The Naturalization Act of 1798 required that applicants for US citizenship live in America for five years prior to date of application and required fourteen years in the US before the application could be approved.
In 1823, the US Supreme Court decided in Johnson v. M’Intosh that Native Americans merely held the right of occupancy to their land, and could not convey title to any party other than the US. US President Andrew Jackson equated Native Americans to children and considered their relocation under the Indian Removal Act of 1830 as necessary for their well-being. One particular relocation effort, the 1838 Trail of Tears, resulted in the deaths of approximately 8,000 Cherokee Indians and African-Americans. In 1851, Congress passed the first Indian Appropriations Act, which created a reservation for Native Americans in the Oklahoma Territory.
After the 1848 Mexican-American War, Mexicans faced discrimination. Under the Treaty of Guadalupe Hidalgo, Mexico ceded 500,000 square miles to the US in return for $15 million and US citizenship for Mexicans within that territory. An amendment to the treaty granted Congress the option to determine when citizenship should be offered to Mexicans. Mexicans have encountered discrimination from society at large.

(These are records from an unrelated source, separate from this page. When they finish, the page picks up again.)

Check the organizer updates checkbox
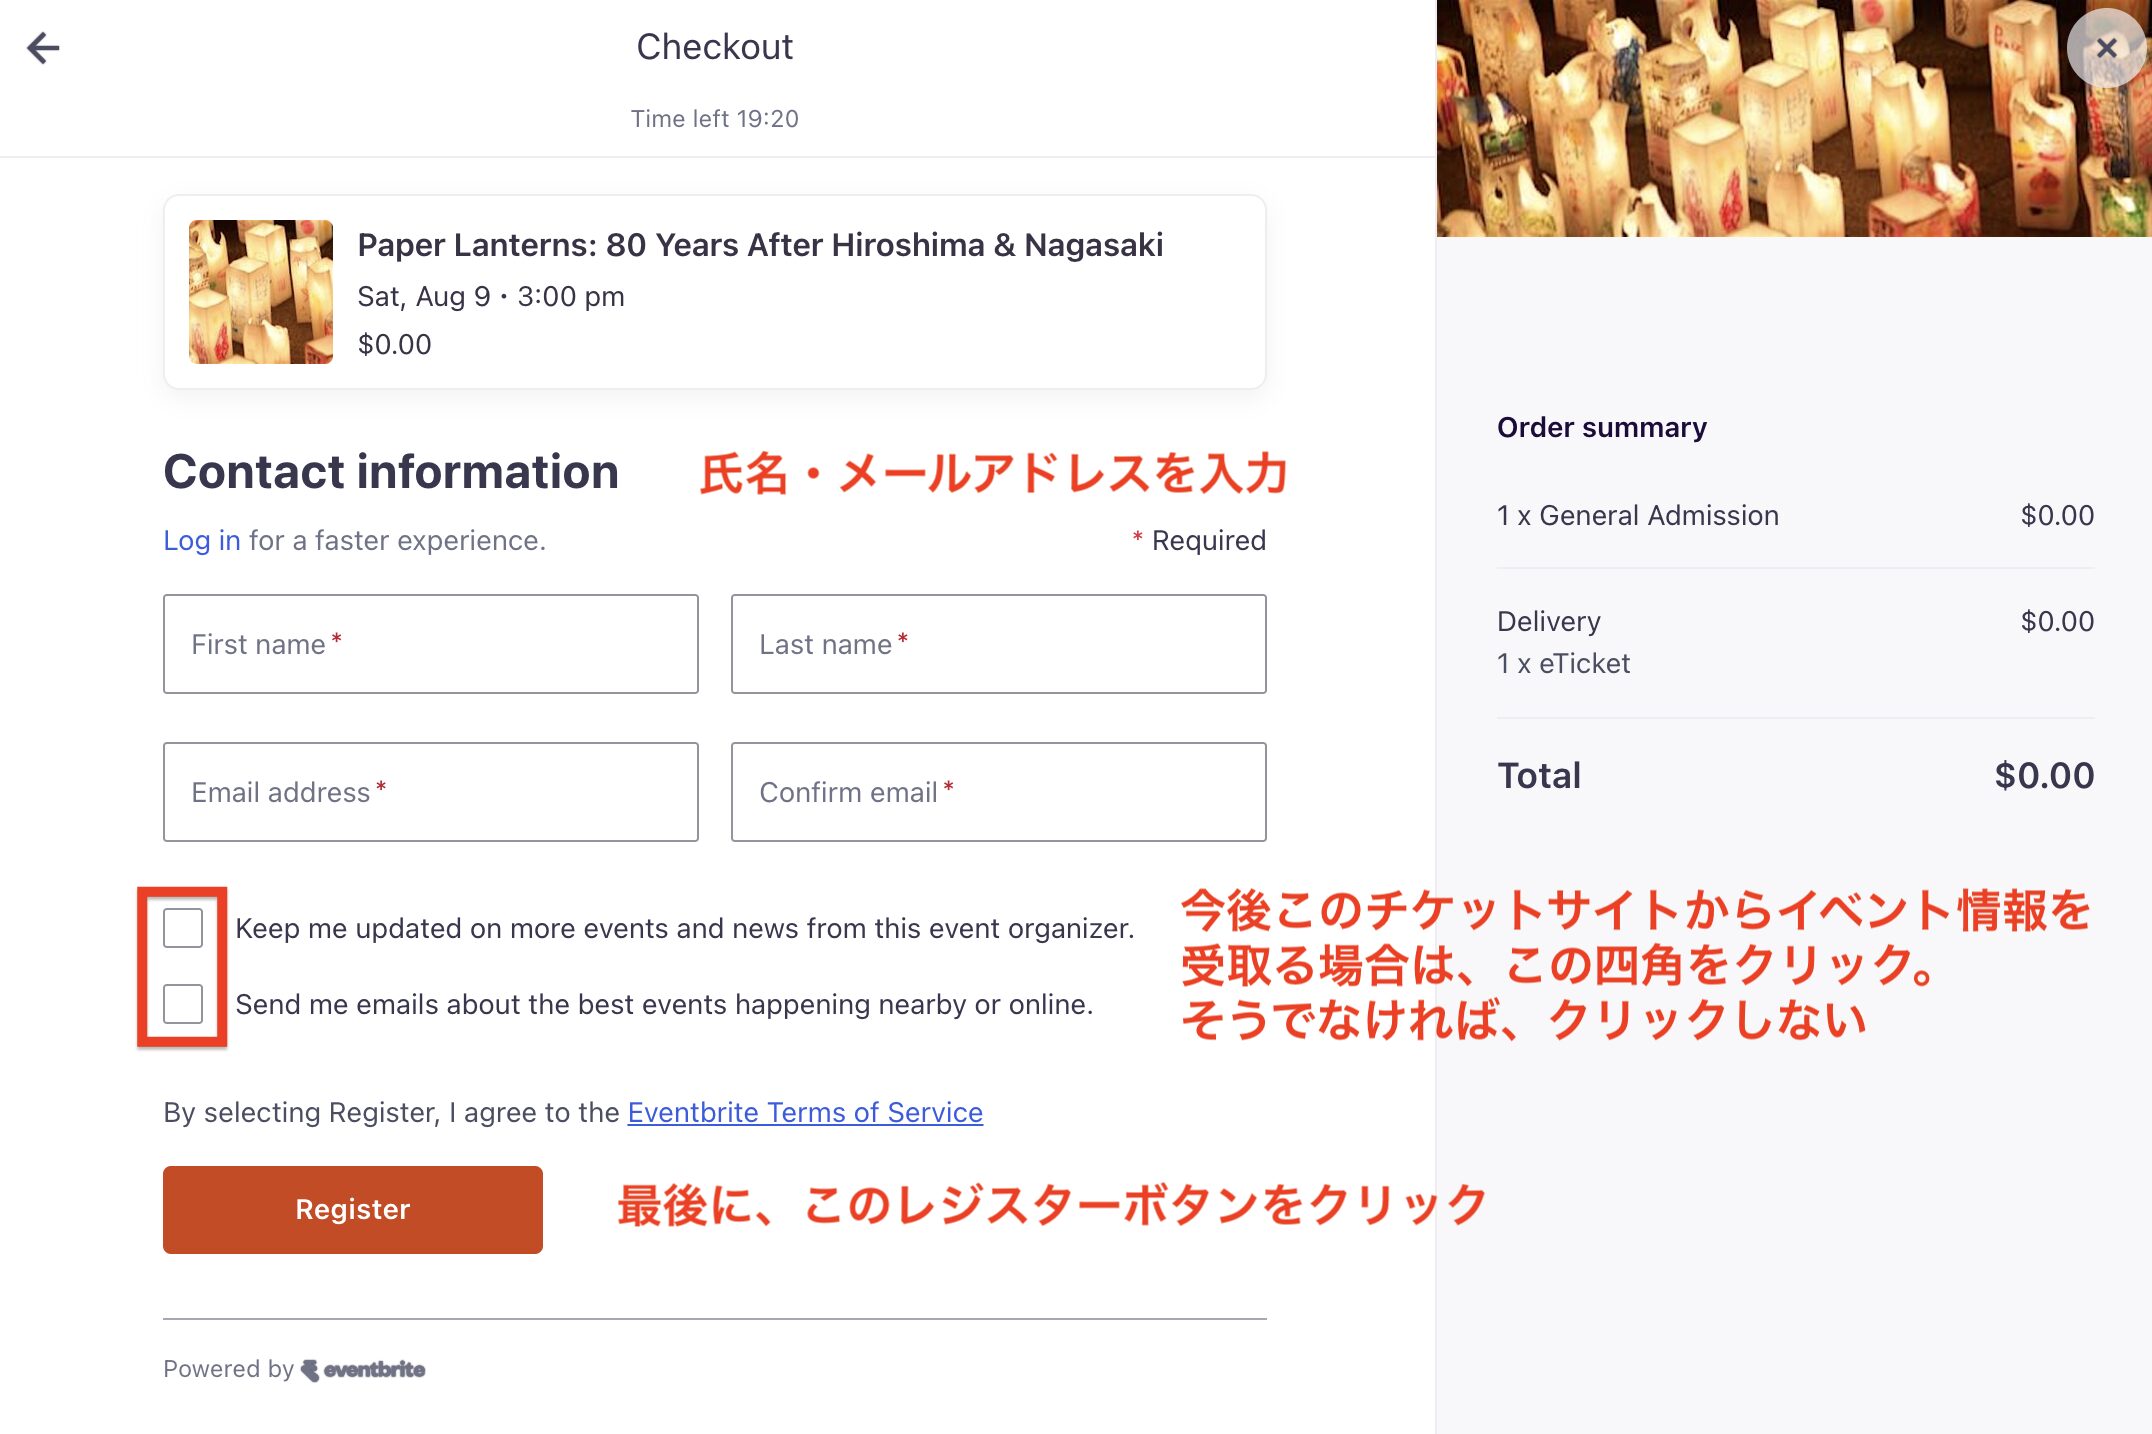Image resolution: width=2152 pixels, height=1434 pixels. (x=183, y=928)
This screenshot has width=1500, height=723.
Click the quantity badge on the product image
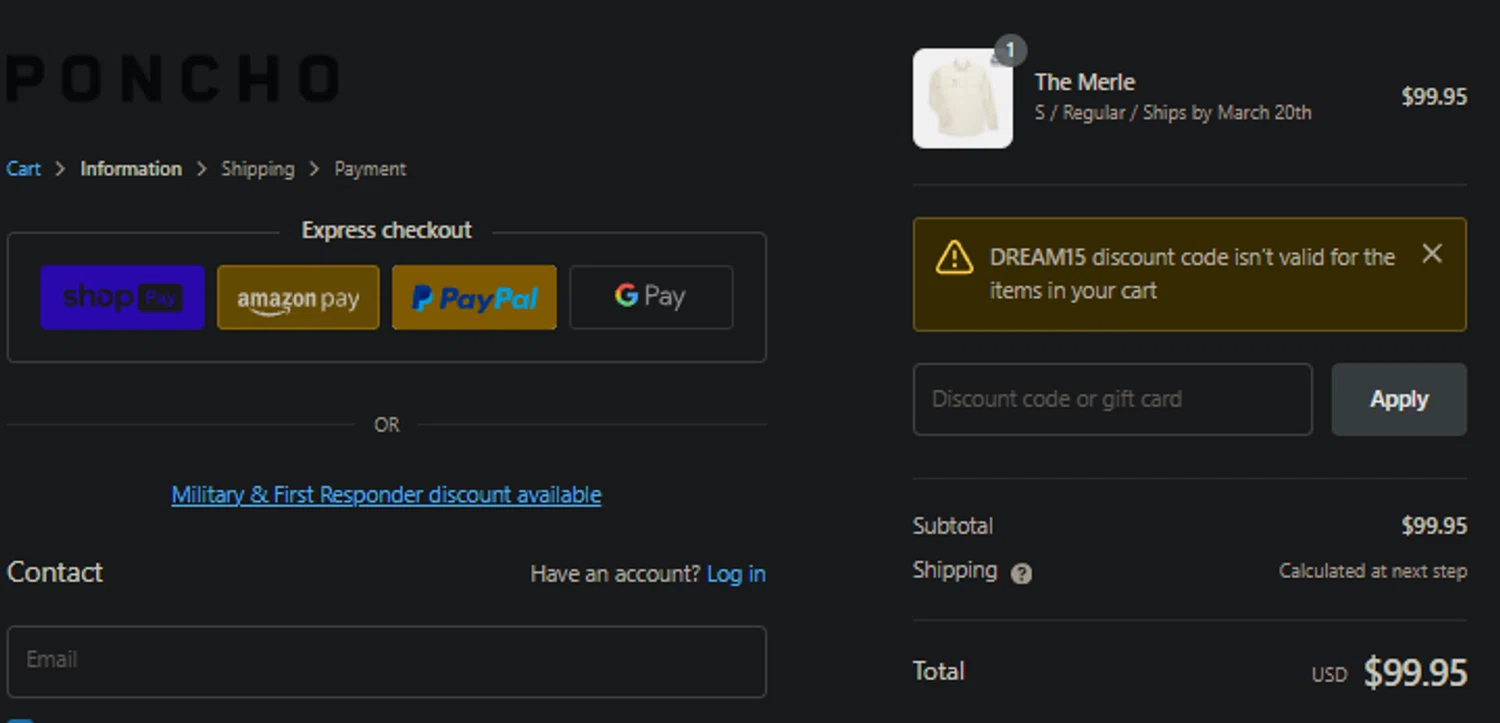pyautogui.click(x=1010, y=50)
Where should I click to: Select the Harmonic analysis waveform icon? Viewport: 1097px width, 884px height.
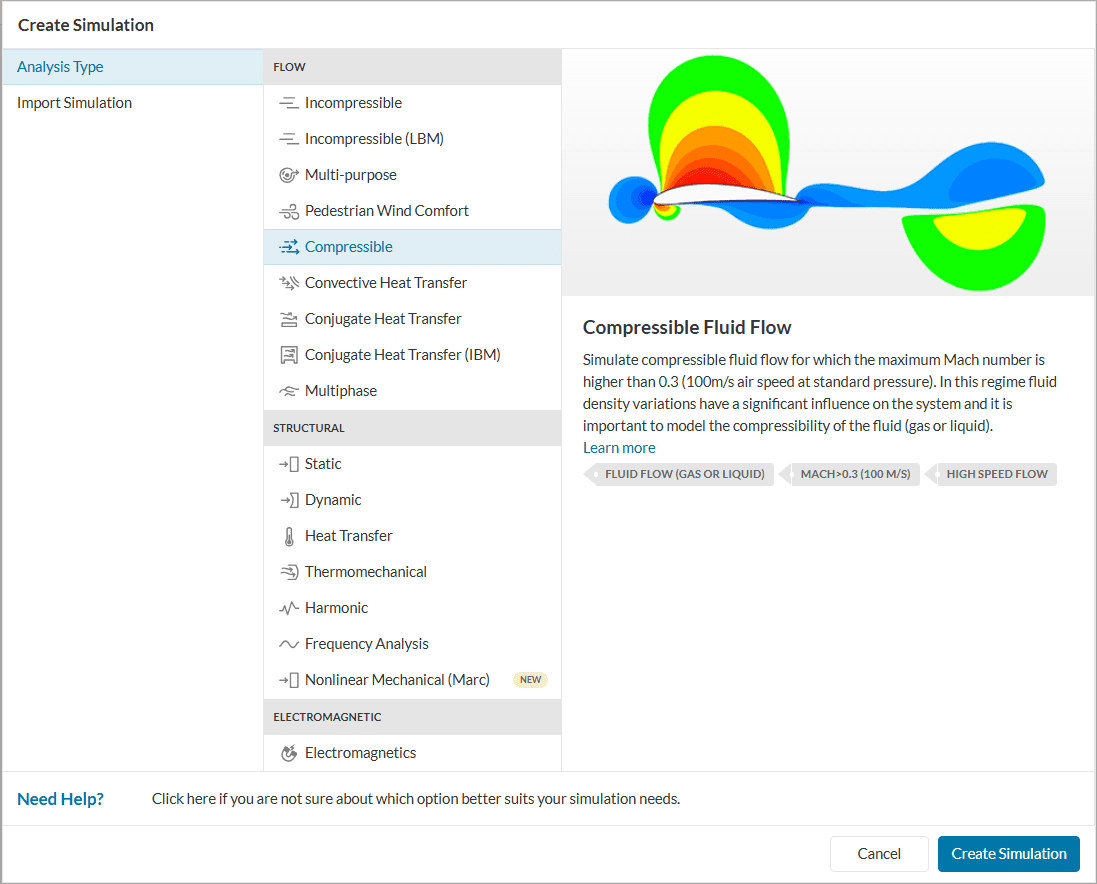point(286,607)
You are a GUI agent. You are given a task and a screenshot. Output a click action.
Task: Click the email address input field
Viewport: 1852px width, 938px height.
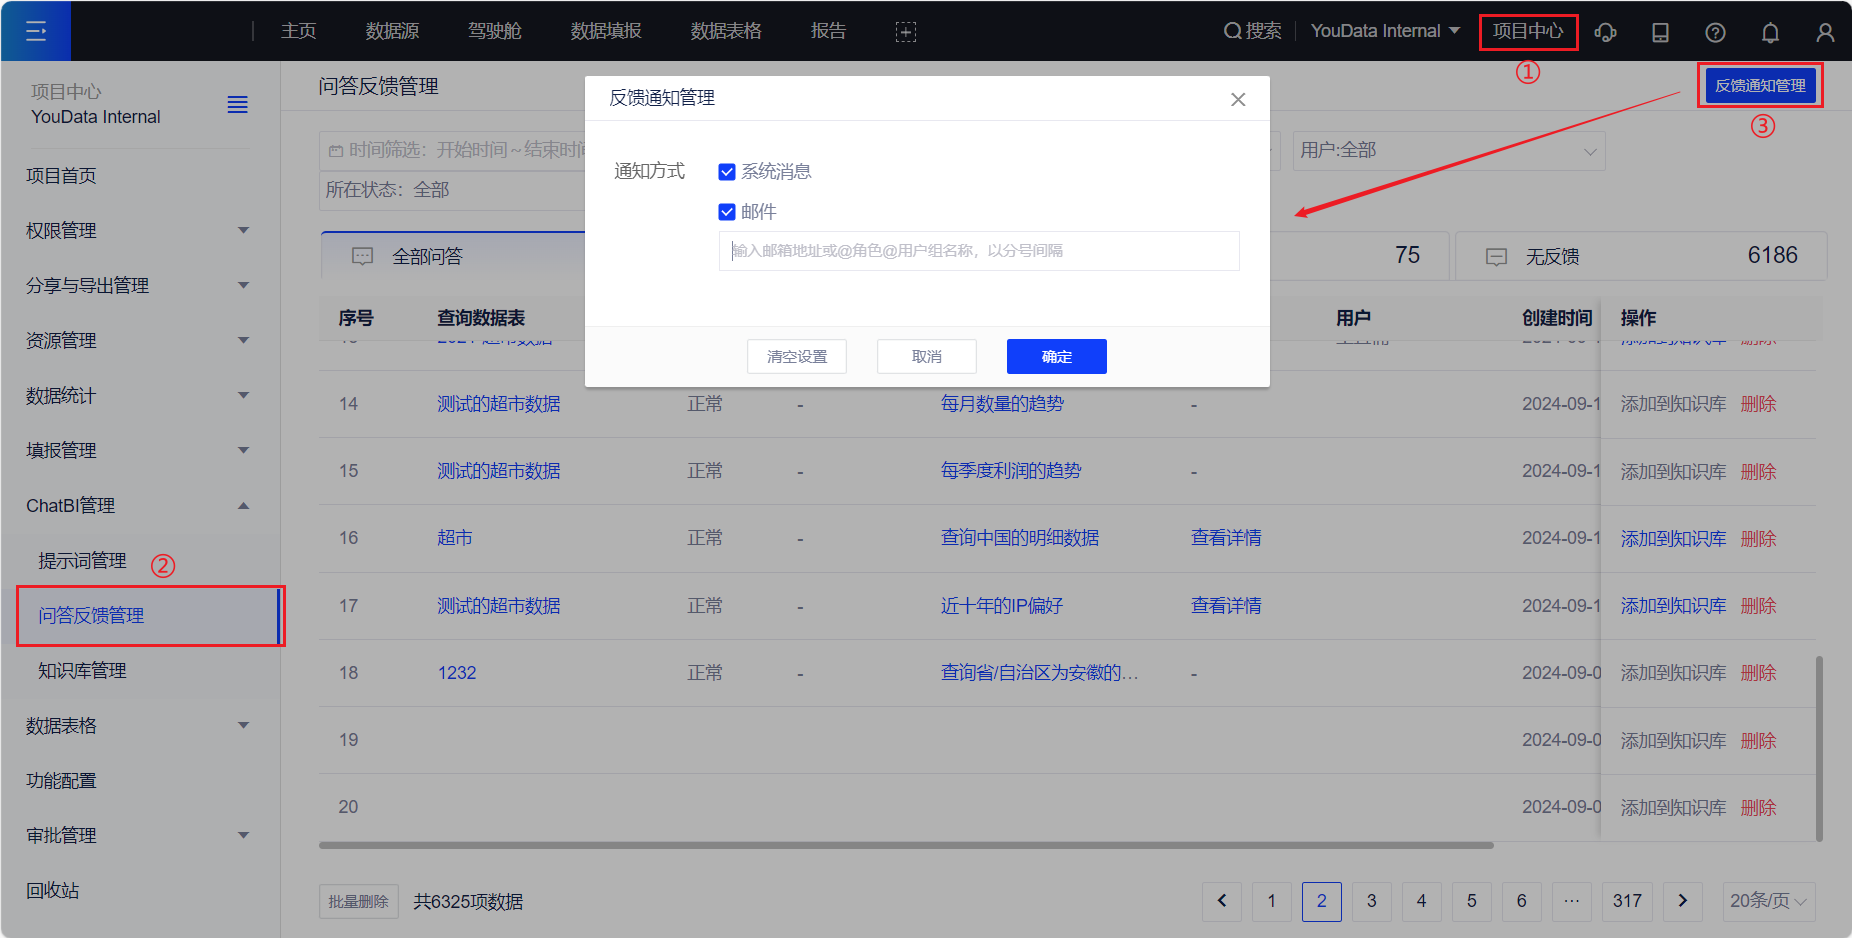tap(978, 251)
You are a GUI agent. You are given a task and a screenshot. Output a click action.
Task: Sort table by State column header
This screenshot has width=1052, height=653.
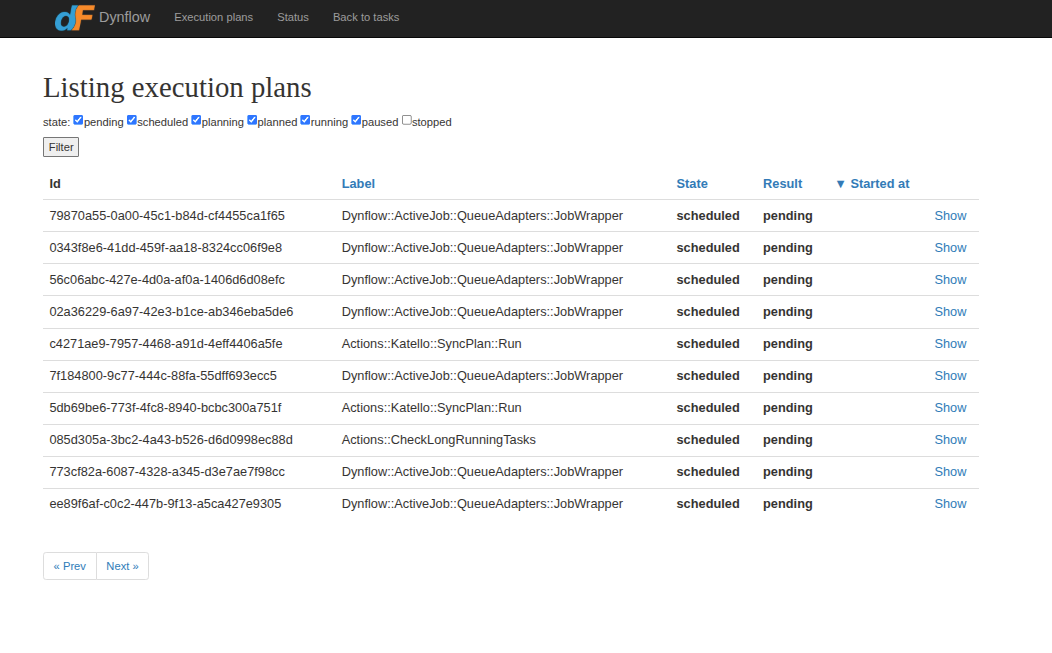692,184
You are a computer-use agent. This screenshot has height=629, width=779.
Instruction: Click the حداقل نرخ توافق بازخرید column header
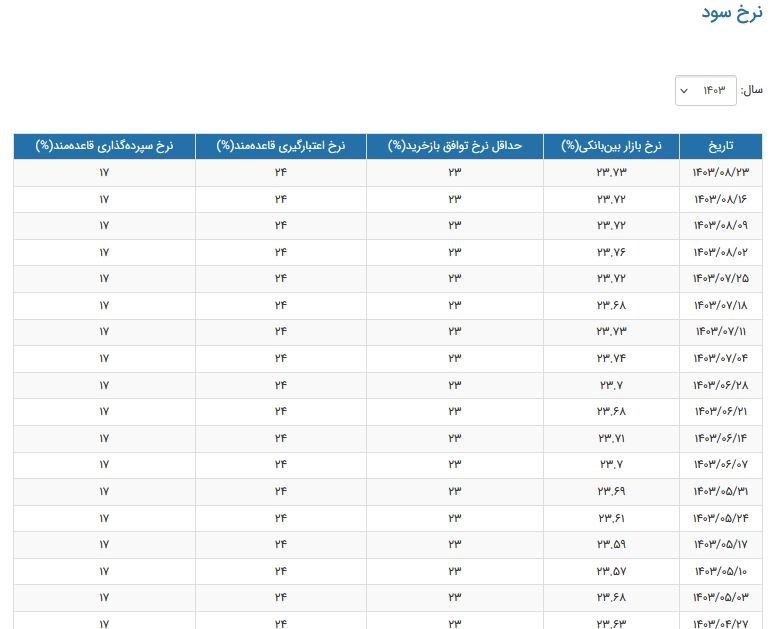(x=455, y=146)
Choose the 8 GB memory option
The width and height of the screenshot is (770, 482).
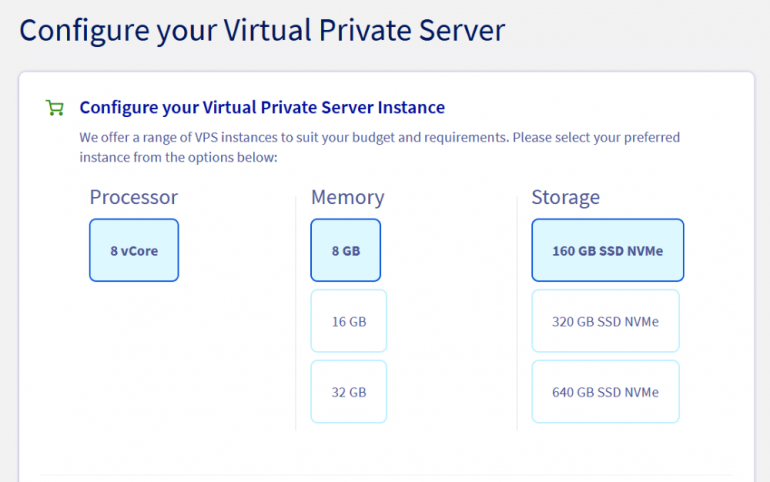click(x=346, y=250)
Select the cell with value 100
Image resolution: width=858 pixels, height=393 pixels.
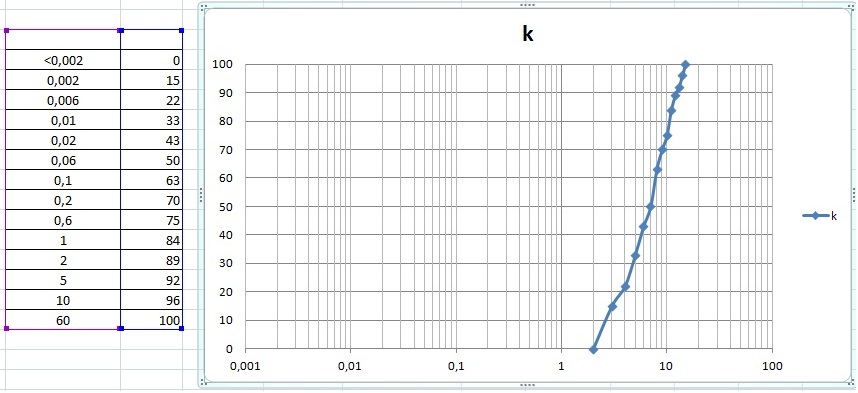tap(151, 320)
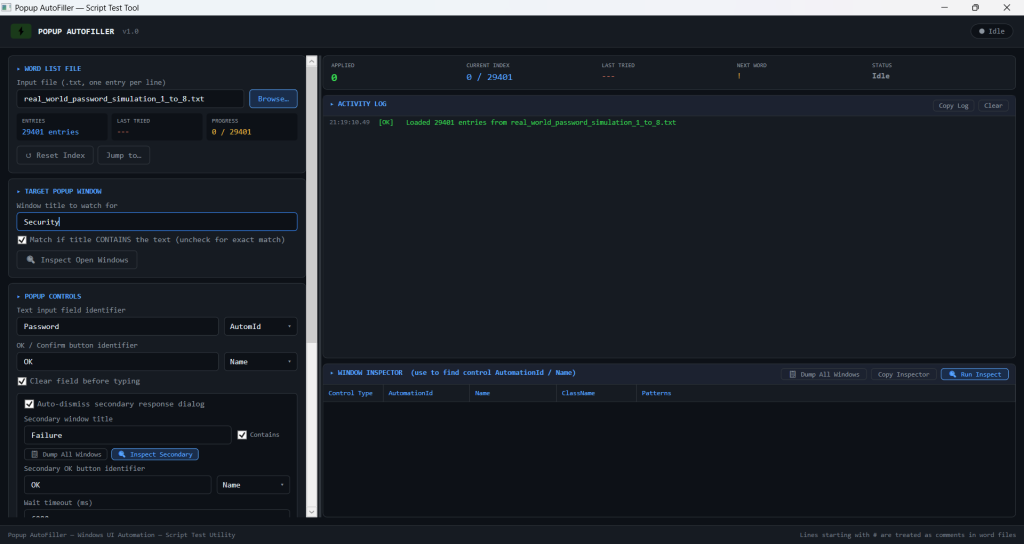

The Supreme Court’s 1857 Dred Scott decision reinforced the legality of racial discrimination by holding that African-Americans were ineligible to become US citizens. Racial discrimination persisted after the end of the Civil War. State governments in the South passed “Black Codes,” some of which required African-Americans to sign mandatory labor contracts and denied them the right to vote or serve on a jury.
In 1867, the US Congress passed the First Reconstruction Act over the veto of President Andrew Johnson. The Act required all former Confederate States to adopt the Fourteenth Amendment, submit new state constitutions to Congress for approval, and grant voting rights to black males. When the federal government lifted the military occupation in 1877 and formally ended Reconstruction, blacks continued to encounter legal and social racial discrimination.
During this period, the Indian Appropriations Act of 1871 eliminated the treatment of Native American tribes as sovereign nations. The nineteenth century Indian Wars further disrupted Native American tribal sovereignty.
Discrimination was not limited to southern states. On the west coast, Chinese immigrants in the nineteenth century were paid less for labor than whites and lived in segregated communities. In May 1882, the US Congress banned Chinese immigration and used the Chinese Exclusion Act to place place limits on the mobility of those already in the US. Persons of Japanese descent encountered similar discrimination.
As whites regained political power in the South and West, they pushed for a new era of racial discrimination. By 1890, Jim Crow laws mandated racial segregation in areas such as education, marriage and transportation. In May 1896, the Supreme Court upheld the idea of a separate but equal society in Plessy v. Ferguson. The Court stated that the Fourteenth Amendment only ensured equality in the legal and political spheres of society.
In the 1940s, the Supreme Court issued opinions that eroded racial segregation in some areas of the law but upheld it in others. The Court upheld the Fifteenth Amendment and ruled against segregated interstate busing in Smith v. Allwright and Morgan v. Virginia, respectively. When Japanese and Japanese-Americans were were forced into internment camps following the attack on Pearl Harbor in 1941, the Supreme Court declined to render such policy illegal, indicating that protection during wartime outweighed individual rights.
In May 1954, the Court formally overturned Plessy in Brown v. Board of Education, which held that racial segregation in public schools deprived minority children of educational opportunities and that “separate but equal” schools were inherently unequal.